HARRISON, Ark. — According to statistics, Arkansas has one of the highest High School and adult smoking rates in the country.

Right now, there’s a push in Harrison to raise the legal age to buy cigarettes from 18 to 21.

The initiative is called “Tobacco 21”, an effort that spans across the nation.

“There have been surveys that say about 76 percent of Arkansans support raising that age,” said Patrick Hunter, of the Boone County Substance Abuse Prevention Coalition, which supports the initiative.
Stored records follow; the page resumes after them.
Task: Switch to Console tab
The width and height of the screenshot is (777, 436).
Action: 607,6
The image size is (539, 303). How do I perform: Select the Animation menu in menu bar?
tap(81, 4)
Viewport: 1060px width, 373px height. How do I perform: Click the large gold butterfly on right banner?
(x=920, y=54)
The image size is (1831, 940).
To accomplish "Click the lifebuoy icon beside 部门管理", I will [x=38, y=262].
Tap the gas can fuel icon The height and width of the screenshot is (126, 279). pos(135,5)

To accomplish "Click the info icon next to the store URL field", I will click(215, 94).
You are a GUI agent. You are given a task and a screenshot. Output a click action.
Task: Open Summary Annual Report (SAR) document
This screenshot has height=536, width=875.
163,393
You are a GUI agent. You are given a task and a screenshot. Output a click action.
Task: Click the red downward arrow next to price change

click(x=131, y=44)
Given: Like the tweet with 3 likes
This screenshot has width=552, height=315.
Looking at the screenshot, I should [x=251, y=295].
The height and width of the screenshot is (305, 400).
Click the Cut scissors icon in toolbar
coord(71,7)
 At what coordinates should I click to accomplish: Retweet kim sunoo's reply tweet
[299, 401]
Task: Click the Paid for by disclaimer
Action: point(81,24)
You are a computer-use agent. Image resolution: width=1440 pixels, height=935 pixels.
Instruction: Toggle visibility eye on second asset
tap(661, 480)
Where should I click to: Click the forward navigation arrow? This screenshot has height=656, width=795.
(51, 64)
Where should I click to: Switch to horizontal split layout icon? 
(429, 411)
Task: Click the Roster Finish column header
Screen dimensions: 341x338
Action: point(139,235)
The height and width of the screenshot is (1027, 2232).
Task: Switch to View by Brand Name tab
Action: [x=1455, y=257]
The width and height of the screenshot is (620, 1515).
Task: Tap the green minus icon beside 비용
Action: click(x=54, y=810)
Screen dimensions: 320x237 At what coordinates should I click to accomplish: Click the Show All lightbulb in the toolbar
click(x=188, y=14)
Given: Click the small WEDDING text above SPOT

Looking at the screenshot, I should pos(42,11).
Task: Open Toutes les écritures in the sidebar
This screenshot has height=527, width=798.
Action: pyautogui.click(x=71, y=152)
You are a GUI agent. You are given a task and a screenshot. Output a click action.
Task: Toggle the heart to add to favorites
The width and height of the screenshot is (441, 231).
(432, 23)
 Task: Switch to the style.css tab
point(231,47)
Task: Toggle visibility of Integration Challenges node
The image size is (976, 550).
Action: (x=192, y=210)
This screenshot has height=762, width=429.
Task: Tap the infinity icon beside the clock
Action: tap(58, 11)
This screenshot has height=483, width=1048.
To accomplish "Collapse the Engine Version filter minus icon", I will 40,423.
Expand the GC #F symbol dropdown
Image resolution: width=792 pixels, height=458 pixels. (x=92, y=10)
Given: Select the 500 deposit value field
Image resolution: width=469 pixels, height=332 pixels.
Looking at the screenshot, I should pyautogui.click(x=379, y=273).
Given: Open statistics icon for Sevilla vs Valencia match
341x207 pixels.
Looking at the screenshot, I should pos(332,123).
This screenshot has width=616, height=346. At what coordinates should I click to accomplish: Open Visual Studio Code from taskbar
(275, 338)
He says statistics reveal that 90-percent of all adult smokers start between the ages of 18 and 21.

“Overall, and I think this is a nationwide stat..that if we’re able to raise that age from 18 to 21, we could reduce smoking overall by 12 percent. That’s through the Institute of Medicine,” Hunter said.

The local group of supporters includes a group of Harrison High School students called “Ignite.”

The students recently went before a city council committee to get their voices heard on the issue.

“These are high school seniors often times you know they’re turning 18 years old. They’re seeing this used amongst their peers,” said Daniel Dillard, of the “North Arkansas Partnership for Health Education.”

A couple of smokers in Harrison shared their take on raising the age to buy tobacco products.

“I think it should be raised up to 21..except for the people that are in the military. They can die and serve our country and all that…I think they should be able to,” said smoker Clarence Teezling.

24-year-old Kerry Ray says he’s been smoking since he was 10 or 11 years old.

“There’s still kids out these days that are going to bootleggers and everything else that doesn’t ask for I’D’s. And if the age on tobacco gets raised, what says that they’re not going to have bootleggers for that too.”

Tobacco 21 supporters will before Harrison City Council next Thursday, for the first reading of the proposed ordinance.

Helena-West-Helena was the first city in Arkansas to implement a “Tobacco 21” law.